▶ **Exercise prompt**
Below are some entries; report how many of their lines contain the word "white", giving nothing besides the number.

Excerpted records below:

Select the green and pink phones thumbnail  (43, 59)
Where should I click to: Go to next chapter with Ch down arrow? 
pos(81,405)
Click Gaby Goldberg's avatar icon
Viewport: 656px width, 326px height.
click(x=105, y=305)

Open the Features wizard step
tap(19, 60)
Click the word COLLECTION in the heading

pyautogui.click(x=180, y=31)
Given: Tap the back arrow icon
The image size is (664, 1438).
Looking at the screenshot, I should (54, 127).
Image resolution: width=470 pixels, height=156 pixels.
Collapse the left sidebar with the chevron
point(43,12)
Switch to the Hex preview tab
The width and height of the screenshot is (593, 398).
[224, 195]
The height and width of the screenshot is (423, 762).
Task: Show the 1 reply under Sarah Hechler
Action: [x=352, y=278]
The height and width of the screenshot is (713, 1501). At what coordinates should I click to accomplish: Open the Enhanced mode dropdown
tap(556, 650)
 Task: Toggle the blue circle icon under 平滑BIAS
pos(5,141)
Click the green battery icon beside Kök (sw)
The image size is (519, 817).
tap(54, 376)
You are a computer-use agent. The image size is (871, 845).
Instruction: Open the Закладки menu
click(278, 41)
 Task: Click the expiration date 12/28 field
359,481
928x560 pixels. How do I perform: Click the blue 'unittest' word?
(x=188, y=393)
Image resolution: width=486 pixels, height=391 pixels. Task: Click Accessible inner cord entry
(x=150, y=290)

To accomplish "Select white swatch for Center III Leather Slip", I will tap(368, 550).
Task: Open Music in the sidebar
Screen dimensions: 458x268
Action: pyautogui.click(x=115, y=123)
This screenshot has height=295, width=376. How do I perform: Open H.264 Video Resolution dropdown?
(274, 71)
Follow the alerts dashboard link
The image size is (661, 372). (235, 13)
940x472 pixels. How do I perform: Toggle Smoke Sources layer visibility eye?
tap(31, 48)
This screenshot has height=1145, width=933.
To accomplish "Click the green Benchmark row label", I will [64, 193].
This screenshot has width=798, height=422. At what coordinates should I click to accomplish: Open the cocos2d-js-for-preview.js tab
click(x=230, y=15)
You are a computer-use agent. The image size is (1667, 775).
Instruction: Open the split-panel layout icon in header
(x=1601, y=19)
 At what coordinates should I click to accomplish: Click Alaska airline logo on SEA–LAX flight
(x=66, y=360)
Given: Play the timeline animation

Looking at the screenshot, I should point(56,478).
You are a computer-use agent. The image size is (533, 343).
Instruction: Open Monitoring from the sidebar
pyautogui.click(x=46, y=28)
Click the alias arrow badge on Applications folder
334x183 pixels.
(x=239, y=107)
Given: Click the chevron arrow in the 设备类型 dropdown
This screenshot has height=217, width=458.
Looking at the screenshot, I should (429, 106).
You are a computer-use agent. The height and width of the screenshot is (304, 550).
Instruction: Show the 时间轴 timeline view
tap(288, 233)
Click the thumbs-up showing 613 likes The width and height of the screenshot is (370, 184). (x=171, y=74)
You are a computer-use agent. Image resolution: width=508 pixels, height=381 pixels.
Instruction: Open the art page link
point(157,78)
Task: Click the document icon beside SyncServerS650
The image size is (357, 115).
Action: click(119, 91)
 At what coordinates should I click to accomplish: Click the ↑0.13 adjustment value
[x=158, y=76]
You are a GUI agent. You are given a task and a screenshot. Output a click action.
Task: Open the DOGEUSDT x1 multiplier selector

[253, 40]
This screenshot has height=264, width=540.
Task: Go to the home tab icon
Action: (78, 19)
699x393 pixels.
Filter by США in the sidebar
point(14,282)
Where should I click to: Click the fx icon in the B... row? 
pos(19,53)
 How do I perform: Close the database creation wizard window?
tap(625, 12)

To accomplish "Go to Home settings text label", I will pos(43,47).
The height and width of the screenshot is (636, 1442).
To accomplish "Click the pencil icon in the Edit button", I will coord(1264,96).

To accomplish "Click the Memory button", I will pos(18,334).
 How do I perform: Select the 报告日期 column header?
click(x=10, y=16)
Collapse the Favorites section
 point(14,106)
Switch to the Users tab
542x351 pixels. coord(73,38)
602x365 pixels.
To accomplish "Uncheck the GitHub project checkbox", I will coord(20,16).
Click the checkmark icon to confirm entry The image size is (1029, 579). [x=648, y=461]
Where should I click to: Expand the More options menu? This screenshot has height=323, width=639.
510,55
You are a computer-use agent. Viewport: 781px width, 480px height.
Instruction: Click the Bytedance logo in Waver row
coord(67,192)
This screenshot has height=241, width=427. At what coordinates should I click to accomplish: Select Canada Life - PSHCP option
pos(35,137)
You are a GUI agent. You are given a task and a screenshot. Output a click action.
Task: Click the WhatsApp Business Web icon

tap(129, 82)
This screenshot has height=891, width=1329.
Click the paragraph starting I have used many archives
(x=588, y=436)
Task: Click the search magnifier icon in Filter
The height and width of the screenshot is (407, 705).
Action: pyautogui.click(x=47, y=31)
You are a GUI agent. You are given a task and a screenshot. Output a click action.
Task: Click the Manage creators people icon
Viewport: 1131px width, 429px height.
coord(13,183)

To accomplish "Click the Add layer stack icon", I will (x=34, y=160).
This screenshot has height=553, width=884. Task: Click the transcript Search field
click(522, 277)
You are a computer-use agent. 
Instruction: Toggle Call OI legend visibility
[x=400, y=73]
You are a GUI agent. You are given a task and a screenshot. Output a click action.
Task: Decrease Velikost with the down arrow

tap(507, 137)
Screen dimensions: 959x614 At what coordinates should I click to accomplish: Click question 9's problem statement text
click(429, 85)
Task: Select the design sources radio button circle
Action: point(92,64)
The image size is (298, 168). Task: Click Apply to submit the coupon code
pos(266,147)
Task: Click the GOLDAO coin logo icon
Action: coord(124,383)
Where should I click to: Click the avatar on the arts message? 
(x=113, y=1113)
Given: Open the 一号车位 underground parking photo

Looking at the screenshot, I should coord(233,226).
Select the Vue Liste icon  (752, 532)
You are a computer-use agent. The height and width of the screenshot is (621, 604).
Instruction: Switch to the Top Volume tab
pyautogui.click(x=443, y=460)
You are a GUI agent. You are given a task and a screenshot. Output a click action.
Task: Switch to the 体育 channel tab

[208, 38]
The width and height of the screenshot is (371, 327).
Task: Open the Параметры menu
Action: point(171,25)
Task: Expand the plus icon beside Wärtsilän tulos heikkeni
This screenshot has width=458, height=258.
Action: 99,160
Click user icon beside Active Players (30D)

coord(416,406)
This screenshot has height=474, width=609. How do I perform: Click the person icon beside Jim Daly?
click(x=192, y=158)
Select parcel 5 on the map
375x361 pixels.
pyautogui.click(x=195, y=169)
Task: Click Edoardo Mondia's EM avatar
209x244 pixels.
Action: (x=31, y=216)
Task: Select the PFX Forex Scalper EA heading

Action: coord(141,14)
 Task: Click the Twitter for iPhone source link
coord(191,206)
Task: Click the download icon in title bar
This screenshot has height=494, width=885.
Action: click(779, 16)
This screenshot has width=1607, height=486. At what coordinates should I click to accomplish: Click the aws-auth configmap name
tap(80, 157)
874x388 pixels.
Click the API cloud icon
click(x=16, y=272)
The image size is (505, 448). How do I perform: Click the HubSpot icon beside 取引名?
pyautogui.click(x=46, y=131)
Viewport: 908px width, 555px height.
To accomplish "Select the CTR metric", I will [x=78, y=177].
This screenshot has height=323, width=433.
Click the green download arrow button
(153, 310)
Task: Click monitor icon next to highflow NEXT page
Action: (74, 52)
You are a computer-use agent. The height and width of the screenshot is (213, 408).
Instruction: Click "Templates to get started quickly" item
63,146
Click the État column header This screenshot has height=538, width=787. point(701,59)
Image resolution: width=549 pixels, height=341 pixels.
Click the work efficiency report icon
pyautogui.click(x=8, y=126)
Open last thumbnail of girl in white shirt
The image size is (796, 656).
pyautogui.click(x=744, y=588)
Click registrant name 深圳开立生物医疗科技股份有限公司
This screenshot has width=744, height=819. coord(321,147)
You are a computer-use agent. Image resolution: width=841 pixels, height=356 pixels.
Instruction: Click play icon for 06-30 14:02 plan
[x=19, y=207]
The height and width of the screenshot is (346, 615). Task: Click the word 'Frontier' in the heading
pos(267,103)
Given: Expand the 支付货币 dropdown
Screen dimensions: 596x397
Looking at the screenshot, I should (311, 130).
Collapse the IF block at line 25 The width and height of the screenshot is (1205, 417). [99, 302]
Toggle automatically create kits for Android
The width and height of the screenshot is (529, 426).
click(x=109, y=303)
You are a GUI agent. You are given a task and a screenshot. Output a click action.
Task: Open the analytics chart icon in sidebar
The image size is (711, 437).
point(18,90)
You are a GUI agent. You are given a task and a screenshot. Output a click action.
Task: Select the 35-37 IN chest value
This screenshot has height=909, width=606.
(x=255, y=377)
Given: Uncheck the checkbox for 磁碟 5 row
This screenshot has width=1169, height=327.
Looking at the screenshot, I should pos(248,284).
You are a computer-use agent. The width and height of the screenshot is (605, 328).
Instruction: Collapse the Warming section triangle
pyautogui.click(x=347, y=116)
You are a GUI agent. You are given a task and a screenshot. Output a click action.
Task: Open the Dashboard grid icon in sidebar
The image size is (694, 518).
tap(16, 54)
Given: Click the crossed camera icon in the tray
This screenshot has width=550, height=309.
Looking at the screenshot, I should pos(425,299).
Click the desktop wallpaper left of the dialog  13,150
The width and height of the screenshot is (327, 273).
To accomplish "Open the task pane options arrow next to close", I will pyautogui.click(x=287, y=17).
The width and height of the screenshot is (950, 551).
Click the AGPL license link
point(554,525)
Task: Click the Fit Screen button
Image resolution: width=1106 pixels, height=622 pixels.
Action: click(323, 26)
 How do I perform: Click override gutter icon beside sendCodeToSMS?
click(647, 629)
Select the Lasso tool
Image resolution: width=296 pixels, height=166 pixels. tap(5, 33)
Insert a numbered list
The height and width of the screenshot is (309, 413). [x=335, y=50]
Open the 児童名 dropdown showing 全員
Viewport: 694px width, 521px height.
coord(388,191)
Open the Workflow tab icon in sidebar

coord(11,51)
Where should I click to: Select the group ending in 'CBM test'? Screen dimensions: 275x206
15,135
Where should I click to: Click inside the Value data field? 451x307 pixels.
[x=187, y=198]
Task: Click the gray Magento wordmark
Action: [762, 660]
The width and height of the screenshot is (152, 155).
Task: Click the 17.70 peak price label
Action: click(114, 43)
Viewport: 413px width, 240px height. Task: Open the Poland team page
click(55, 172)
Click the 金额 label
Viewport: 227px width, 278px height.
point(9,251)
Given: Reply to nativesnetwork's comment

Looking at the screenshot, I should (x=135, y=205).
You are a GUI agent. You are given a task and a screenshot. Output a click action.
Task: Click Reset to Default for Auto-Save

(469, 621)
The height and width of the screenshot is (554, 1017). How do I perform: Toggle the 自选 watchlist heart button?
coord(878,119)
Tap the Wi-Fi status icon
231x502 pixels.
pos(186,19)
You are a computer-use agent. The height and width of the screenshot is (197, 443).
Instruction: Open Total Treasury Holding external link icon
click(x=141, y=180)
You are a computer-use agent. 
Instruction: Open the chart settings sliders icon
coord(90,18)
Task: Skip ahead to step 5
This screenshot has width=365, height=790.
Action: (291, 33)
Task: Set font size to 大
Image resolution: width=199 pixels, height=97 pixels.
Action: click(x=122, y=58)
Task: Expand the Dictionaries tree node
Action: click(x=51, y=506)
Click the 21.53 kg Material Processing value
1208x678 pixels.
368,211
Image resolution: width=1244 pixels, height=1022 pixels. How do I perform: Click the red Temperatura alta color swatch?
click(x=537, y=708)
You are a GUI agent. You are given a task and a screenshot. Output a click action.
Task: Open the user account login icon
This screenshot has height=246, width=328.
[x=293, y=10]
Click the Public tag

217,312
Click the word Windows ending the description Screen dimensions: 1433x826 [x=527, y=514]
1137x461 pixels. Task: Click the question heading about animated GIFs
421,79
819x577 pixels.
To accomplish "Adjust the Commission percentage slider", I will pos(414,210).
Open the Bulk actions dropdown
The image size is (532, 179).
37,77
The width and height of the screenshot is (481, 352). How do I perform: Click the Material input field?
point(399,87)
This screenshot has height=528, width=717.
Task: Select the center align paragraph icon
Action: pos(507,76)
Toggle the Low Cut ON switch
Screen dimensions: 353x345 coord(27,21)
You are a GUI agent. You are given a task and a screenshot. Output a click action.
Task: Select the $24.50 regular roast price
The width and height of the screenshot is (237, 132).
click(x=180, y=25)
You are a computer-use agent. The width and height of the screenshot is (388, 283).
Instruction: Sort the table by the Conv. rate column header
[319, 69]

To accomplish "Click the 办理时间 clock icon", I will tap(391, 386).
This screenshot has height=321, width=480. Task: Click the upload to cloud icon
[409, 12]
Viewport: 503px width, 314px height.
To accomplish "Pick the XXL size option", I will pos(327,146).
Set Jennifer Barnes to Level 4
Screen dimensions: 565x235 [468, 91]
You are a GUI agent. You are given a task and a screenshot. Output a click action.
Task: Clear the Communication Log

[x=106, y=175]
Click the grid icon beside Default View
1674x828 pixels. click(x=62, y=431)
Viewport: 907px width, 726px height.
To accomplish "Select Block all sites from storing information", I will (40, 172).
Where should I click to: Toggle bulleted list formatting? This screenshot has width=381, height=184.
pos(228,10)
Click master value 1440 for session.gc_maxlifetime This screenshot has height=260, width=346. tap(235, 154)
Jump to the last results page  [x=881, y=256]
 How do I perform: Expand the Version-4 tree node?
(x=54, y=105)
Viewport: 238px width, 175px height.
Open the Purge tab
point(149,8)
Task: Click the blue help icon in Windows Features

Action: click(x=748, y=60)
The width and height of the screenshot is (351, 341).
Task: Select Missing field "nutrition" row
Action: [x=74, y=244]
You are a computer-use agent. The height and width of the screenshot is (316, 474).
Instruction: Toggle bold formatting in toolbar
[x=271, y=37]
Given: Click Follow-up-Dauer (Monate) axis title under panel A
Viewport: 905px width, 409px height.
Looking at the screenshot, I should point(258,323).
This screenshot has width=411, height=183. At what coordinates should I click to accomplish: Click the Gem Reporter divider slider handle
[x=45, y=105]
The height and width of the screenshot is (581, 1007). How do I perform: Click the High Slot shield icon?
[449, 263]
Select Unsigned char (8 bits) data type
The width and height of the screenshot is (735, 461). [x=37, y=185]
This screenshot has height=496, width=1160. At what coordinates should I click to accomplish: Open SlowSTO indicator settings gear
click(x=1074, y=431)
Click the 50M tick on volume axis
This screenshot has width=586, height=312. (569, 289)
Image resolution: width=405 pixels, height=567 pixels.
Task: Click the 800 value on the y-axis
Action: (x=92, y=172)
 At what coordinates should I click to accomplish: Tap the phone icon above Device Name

End of Excerpted records.

▶ **Task solution**
2